**Rows of pointing data:**
+ + + +

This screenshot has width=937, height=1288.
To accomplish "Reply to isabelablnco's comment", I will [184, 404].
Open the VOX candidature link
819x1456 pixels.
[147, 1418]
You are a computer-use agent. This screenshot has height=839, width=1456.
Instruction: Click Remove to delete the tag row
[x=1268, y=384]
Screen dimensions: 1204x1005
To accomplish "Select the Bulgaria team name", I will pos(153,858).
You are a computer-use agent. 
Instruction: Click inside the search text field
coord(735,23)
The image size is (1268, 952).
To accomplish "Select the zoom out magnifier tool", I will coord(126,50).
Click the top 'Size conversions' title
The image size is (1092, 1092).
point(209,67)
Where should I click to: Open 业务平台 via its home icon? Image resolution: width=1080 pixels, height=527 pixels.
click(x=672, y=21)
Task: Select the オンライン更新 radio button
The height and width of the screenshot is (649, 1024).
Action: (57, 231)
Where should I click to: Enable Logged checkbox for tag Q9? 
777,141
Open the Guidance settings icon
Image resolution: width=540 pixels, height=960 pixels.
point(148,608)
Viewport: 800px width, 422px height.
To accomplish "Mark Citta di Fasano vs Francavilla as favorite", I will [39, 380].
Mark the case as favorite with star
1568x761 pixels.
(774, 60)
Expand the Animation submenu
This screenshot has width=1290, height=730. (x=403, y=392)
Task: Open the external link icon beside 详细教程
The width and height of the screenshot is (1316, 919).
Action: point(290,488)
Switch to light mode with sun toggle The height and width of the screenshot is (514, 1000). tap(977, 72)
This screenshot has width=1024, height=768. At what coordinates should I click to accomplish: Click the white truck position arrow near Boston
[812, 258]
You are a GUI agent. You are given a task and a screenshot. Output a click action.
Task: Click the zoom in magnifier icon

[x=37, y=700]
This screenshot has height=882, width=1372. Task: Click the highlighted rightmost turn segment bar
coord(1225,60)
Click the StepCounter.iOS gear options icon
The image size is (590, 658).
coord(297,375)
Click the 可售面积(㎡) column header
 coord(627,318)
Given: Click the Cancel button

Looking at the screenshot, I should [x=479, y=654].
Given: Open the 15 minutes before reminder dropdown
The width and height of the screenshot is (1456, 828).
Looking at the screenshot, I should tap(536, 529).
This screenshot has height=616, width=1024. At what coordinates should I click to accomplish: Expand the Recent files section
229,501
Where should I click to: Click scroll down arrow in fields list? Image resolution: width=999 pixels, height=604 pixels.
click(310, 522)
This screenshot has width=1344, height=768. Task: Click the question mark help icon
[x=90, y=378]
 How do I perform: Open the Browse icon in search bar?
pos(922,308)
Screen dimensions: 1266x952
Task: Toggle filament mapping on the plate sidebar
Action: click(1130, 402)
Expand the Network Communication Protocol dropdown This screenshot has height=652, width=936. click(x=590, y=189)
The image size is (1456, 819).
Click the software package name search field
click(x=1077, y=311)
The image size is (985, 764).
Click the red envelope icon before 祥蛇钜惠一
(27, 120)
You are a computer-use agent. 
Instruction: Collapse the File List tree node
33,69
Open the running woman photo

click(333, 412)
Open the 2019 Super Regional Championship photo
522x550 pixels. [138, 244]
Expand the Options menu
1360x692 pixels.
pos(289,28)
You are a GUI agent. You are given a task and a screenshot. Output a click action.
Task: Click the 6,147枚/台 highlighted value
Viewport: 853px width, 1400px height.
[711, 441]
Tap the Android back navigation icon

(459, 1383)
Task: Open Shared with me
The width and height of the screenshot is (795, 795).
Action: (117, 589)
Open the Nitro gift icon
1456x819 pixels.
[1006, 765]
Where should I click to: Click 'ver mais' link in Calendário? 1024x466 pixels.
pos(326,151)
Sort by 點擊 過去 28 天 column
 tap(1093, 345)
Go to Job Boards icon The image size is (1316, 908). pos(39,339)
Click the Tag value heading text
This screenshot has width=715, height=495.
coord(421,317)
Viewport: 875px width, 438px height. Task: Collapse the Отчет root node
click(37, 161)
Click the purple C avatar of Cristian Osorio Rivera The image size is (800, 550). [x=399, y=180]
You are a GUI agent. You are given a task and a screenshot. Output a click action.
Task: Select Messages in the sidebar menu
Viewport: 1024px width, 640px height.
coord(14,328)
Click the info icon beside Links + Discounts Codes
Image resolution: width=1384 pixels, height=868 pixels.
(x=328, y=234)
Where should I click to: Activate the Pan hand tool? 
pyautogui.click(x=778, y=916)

+ + + +

**WHAT IS EXPECTED:** Copy out all the records above with every "Where should I click to" swapped for "Which spot should I tap to", leaving everything else unchanged.

**ANSWER TO THE TASK:**
This screenshot has width=937, height=1288.
To accomplish "Reply to isabelablnco's comment", I will [184, 404].
Open the VOX candidature link
819x1456 pixels.
[147, 1418]
You are a computer-use agent. This screenshot has height=839, width=1456.
Instruction: Click Remove to delete the tag row
[x=1268, y=384]
Screen dimensions: 1204x1005
To accomplish "Select the Bulgaria team name", I will pos(153,858).
You are a computer-use agent. 
Instruction: Click inside the search text field
coord(735,23)
The image size is (1268, 952).
To accomplish "Select the zoom out magnifier tool", I will coord(126,50).
Click the top 'Size conversions' title
The image size is (1092, 1092).
point(209,67)
Which spot should I tap to: Open 业务平台 via its home icon? Image resolution: width=1080 pixels, height=527 pixels.
click(x=672, y=21)
Task: Select the オンライン更新 radio button
The height and width of the screenshot is (649, 1024).
Action: (57, 231)
Which spot should I tap to: Enable Logged checkbox for tag Q9? 
777,141
Open the Guidance settings icon
Image resolution: width=540 pixels, height=960 pixels.
point(148,608)
Viewport: 800px width, 422px height.
To accomplish "Mark Citta di Fasano vs Francavilla as favorite", I will [39, 380].
Mark the case as favorite with star
1568x761 pixels.
(774, 60)
Expand the Animation submenu
This screenshot has width=1290, height=730. (x=403, y=392)
Task: Open the external link icon beside 详细教程
The width and height of the screenshot is (1316, 919).
Action: point(290,488)
Switch to light mode with sun toggle The height and width of the screenshot is (514, 1000). tap(977, 72)
This screenshot has width=1024, height=768. At what coordinates should I click to accomplish: Click the white truck position arrow near Boston
[812, 258]
You are a GUI agent. You are given a task and a screenshot. Output a click action.
Task: Click the zoom in magnifier icon

[x=37, y=700]
This screenshot has height=882, width=1372. Task: Click the highlighted rightmost turn segment bar
coord(1225,60)
Click the StepCounter.iOS gear options icon
The image size is (590, 658).
coord(297,375)
Click the 可售面积(㎡) column header
 coord(627,318)
Given: Click the Cancel button

Looking at the screenshot, I should [x=479, y=654].
Given: Open the 15 minutes before reminder dropdown
The width and height of the screenshot is (1456, 828).
Looking at the screenshot, I should tap(536, 529).
This screenshot has height=616, width=1024. At what coordinates should I click to accomplish: Expand the Recent files section
229,501
Which spot should I tap to: Click scroll down arrow in fields list? Image resolution: width=999 pixels, height=604 pixels.
click(310, 522)
This screenshot has width=1344, height=768. Task: Click the question mark help icon
[x=90, y=378]
 How do I perform: Open the Browse icon in search bar?
pos(922,308)
Screen dimensions: 1266x952
Task: Toggle filament mapping on the plate sidebar
Action: click(1130, 402)
Expand the Network Communication Protocol dropdown This screenshot has height=652, width=936. click(x=590, y=189)
The image size is (1456, 819).
Click the software package name search field
click(x=1077, y=311)
The image size is (985, 764).
Click the red envelope icon before 祥蛇钜惠一
(27, 120)
You are a computer-use agent. 
Instruction: Collapse the File List tree node
33,69
Open the running woman photo

click(333, 412)
Open the 2019 Super Regional Championship photo
522x550 pixels. [138, 244]
Expand the Options menu
1360x692 pixels.
pos(289,28)
You are a GUI agent. You are given a task and a screenshot. Output a click action.
Task: Click the 6,147枚/台 highlighted value
Viewport: 853px width, 1400px height.
[711, 441]
Tap the Android back navigation icon

(459, 1383)
Task: Open Shared with me
The width and height of the screenshot is (795, 795).
Action: (117, 589)
Open the Nitro gift icon
1456x819 pixels.
[1006, 765]
Which spot should I tap to: Click 'ver mais' link in Calendário? 1024x466 pixels.
pos(326,151)
Sort by 點擊 過去 28 天 column
 tap(1093, 345)
Go to Job Boards icon The image size is (1316, 908). pos(39,339)
Click the Tag value heading text
This screenshot has width=715, height=495.
coord(421,317)
Viewport: 875px width, 438px height. Task: Collapse the Отчет root node
click(37, 161)
Click the purple C avatar of Cristian Osorio Rivera The image size is (800, 550). [x=399, y=180]
You are a GUI agent. You are given a task and a screenshot. Output a click action.
Task: Select Messages in the sidebar menu
Viewport: 1024px width, 640px height.
coord(14,328)
Click the info icon beside Links + Discounts Codes
Image resolution: width=1384 pixels, height=868 pixels.
(x=328, y=234)
Which spot should I tap to: Activate the Pan hand tool? 
pyautogui.click(x=778, y=916)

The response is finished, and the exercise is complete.